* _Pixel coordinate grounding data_
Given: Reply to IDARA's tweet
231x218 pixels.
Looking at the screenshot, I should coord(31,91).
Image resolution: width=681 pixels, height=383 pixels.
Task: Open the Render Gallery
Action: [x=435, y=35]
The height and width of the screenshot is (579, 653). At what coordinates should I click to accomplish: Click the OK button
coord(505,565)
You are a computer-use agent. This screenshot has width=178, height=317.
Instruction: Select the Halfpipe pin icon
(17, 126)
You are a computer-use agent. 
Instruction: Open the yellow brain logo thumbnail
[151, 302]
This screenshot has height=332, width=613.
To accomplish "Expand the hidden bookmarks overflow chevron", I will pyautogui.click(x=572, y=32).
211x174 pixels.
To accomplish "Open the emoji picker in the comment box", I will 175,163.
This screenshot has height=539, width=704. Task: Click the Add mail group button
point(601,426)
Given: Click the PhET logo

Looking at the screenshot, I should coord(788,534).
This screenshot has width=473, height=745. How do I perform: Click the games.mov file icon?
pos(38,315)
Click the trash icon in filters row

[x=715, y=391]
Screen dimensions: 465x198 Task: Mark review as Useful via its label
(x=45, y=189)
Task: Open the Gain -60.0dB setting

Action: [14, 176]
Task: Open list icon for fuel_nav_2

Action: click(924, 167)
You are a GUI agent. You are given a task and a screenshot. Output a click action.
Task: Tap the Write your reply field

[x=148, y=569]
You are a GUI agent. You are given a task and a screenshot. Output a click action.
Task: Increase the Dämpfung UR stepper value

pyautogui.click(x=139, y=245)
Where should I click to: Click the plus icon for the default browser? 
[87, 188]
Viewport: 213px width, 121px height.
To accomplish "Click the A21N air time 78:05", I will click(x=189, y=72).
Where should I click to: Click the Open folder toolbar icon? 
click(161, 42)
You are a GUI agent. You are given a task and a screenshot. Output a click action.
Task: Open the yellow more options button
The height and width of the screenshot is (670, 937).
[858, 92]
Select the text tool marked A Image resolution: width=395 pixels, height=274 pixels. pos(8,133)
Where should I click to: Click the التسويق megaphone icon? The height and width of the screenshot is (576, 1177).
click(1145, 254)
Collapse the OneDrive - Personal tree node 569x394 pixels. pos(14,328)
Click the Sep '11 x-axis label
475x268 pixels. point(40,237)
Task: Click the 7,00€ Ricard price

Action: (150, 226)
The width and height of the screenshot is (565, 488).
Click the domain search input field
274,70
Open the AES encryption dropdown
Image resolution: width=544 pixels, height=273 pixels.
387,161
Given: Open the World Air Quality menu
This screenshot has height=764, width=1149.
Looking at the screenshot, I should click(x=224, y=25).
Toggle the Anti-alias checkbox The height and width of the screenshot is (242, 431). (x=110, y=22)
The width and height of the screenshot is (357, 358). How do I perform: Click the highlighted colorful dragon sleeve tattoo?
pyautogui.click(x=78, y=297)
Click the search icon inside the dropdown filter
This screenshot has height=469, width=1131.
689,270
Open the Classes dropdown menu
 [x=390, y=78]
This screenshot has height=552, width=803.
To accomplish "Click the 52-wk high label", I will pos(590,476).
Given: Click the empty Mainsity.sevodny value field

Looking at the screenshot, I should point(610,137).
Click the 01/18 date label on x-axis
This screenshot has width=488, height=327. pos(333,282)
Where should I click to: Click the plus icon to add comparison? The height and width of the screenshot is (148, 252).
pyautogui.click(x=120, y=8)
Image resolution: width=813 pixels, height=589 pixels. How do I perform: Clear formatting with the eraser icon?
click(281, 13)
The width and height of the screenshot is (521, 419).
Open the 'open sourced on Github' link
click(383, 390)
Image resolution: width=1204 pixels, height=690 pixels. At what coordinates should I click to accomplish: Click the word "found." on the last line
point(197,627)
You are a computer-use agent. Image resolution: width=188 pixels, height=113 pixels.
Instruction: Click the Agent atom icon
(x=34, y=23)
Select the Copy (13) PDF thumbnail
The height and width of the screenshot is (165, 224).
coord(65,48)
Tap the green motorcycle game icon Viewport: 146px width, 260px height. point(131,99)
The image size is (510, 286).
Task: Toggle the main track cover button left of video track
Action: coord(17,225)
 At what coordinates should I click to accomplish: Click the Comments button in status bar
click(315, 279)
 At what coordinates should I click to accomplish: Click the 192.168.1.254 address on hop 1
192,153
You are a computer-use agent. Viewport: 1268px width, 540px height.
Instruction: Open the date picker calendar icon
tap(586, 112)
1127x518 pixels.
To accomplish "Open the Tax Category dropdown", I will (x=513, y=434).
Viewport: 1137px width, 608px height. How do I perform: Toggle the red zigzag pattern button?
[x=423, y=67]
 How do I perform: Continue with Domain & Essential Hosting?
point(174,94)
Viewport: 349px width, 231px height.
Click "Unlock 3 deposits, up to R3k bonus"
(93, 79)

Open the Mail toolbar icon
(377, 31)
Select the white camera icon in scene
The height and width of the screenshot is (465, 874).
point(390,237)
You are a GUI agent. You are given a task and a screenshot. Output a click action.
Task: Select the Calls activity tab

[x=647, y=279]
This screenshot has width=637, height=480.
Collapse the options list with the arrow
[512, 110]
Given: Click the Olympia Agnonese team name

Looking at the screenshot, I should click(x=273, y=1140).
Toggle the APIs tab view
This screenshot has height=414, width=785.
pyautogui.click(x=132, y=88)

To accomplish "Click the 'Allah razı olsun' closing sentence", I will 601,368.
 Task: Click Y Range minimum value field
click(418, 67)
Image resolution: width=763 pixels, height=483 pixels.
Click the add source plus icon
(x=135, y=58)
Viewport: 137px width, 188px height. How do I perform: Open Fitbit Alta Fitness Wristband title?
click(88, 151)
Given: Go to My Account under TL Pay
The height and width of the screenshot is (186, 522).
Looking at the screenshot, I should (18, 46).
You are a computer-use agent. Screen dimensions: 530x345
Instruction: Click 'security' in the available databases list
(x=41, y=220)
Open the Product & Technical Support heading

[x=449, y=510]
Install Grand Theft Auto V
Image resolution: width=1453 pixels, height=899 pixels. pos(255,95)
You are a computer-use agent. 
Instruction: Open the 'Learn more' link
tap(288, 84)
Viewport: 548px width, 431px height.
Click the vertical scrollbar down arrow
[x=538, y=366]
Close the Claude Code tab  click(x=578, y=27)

* _What this task involves_
What you need to do is repeat every record above exactly.

* _Solved exercise_
Given: Reply to IDARA's tweet
231x218 pixels.
Looking at the screenshot, I should coord(31,91).
Image resolution: width=681 pixels, height=383 pixels.
Task: Open the Render Gallery
Action: [x=435, y=35]
The height and width of the screenshot is (579, 653). At what coordinates should I click to accomplish: Click the OK button
coord(505,565)
You are a computer-use agent. This screenshot has width=178, height=317.
Instruction: Select the Halfpipe pin icon
(17, 126)
You are a computer-use agent. 
Instruction: Open the yellow brain logo thumbnail
[151, 302]
This screenshot has height=332, width=613.
To accomplish "Expand the hidden bookmarks overflow chevron", I will pyautogui.click(x=572, y=32).
211x174 pixels.
To accomplish "Open the emoji picker in the comment box", I will 175,163.
This screenshot has height=539, width=704. Task: Click the Add mail group button
point(601,426)
Given: Click the PhET logo

Looking at the screenshot, I should coord(788,534).
This screenshot has width=473, height=745. How do I perform: Click the games.mov file icon?
pos(38,315)
Click the trash icon in filters row

[x=715, y=391]
Screen dimensions: 465x198 Task: Mark review as Useful via its label
(x=45, y=189)
Task: Open the Gain -60.0dB setting

Action: [14, 176]
Task: Open list icon for fuel_nav_2

Action: click(924, 167)
You are a GUI agent. You are given a task and a screenshot. Output a click action.
Task: Tap the Write your reply field

[x=148, y=569]
You are a GUI agent. You are given a task and a screenshot. Output a click action.
Task: Increase the Dämpfung UR stepper value

pyautogui.click(x=139, y=245)
Where should I click to: Click the plus icon for the default browser? 
[87, 188]
Viewport: 213px width, 121px height.
To accomplish "Click the A21N air time 78:05", I will click(x=189, y=72).
Where should I click to: Click the Open folder toolbar icon? 
click(161, 42)
You are a GUI agent. You are given a task and a screenshot. Output a click action.
Task: Open the yellow more options button
The height and width of the screenshot is (670, 937).
[858, 92]
Select the text tool marked A Image resolution: width=395 pixels, height=274 pixels. pos(8,133)
Where should I click to: Click the التسويق megaphone icon? The height and width of the screenshot is (576, 1177).
click(1145, 254)
Collapse the OneDrive - Personal tree node 569x394 pixels. pos(14,328)
Click the Sep '11 x-axis label
475x268 pixels. point(40,237)
Task: Click the 7,00€ Ricard price

Action: (150, 226)
The width and height of the screenshot is (565, 488).
Click the domain search input field
274,70
Open the AES encryption dropdown
Image resolution: width=544 pixels, height=273 pixels.
387,161
Given: Open the World Air Quality menu
This screenshot has height=764, width=1149.
Looking at the screenshot, I should click(x=224, y=25).
Toggle the Anti-alias checkbox The height and width of the screenshot is (242, 431). (x=110, y=22)
The width and height of the screenshot is (357, 358). How do I perform: Click the highlighted colorful dragon sleeve tattoo?
pyautogui.click(x=78, y=297)
Click the search icon inside the dropdown filter
This screenshot has height=469, width=1131.
689,270
Open the Classes dropdown menu
 [x=390, y=78]
This screenshot has height=552, width=803.
To accomplish "Click the 52-wk high label", I will pos(590,476).
Given: Click the empty Mainsity.sevodny value field

Looking at the screenshot, I should point(610,137).
Click the 01/18 date label on x-axis
This screenshot has width=488, height=327. pos(333,282)
Where should I click to: Click the plus icon to add comparison? The height and width of the screenshot is (148, 252).
pyautogui.click(x=120, y=8)
Image resolution: width=813 pixels, height=589 pixels. How do I perform: Clear formatting with the eraser icon?
click(281, 13)
The width and height of the screenshot is (521, 419).
Open the 'open sourced on Github' link
click(383, 390)
Image resolution: width=1204 pixels, height=690 pixels. At what coordinates should I click to accomplish: Click the word "found." on the last line
point(197,627)
You are a computer-use agent. Image resolution: width=188 pixels, height=113 pixels.
Instruction: Click the Agent atom icon
(x=34, y=23)
Select the Copy (13) PDF thumbnail
The height and width of the screenshot is (165, 224).
coord(65,48)
Tap the green motorcycle game icon Viewport: 146px width, 260px height. point(131,99)
The image size is (510, 286).
Task: Toggle the main track cover button left of video track
Action: coord(17,225)
 At what coordinates should I click to accomplish: Click the Comments button in status bar
click(315, 279)
 At what coordinates should I click to accomplish: Click the 192.168.1.254 address on hop 1
192,153
You are a computer-use agent. Viewport: 1268px width, 540px height.
Instruction: Open the date picker calendar icon
tap(586, 112)
1127x518 pixels.
To accomplish "Open the Tax Category dropdown", I will (x=513, y=434).
Viewport: 1137px width, 608px height. How do I perform: Toggle the red zigzag pattern button?
[x=423, y=67]
 How do I perform: Continue with Domain & Essential Hosting?
point(174,94)
Viewport: 349px width, 231px height.
Click "Unlock 3 deposits, up to R3k bonus"
(93, 79)

Open the Mail toolbar icon
(377, 31)
Select the white camera icon in scene
The height and width of the screenshot is (465, 874).
point(390,237)
You are a GUI agent. You are given a task and a screenshot. Output a click action.
Task: Select the Calls activity tab

[x=647, y=279]
This screenshot has width=637, height=480.
Collapse the options list with the arrow
[512, 110]
Given: Click the Olympia Agnonese team name

Looking at the screenshot, I should click(x=273, y=1140).
Toggle the APIs tab view
This screenshot has height=414, width=785.
pyautogui.click(x=132, y=88)

To accomplish "Click the 'Allah razı olsun' closing sentence", I will 601,368.
 Task: Click Y Range minimum value field
click(418, 67)
Image resolution: width=763 pixels, height=483 pixels.
Click the add source plus icon
(x=135, y=58)
Viewport: 137px width, 188px height. How do I perform: Open Fitbit Alta Fitness Wristband title?
click(88, 151)
Given: Go to My Account under TL Pay
The height and width of the screenshot is (186, 522).
Looking at the screenshot, I should (18, 46).
You are a computer-use agent. Screen dimensions: 530x345
Instruction: Click 'security' in the available databases list
(x=41, y=220)
Open the Product & Technical Support heading

[x=449, y=510]
Install Grand Theft Auto V
Image resolution: width=1453 pixels, height=899 pixels. pos(255,95)
You are a computer-use agent. 
Instruction: Open the 'Learn more' link
tap(288, 84)
Viewport: 548px width, 431px height.
Click the vertical scrollbar down arrow
[x=538, y=366]
Close the Claude Code tab  click(x=578, y=27)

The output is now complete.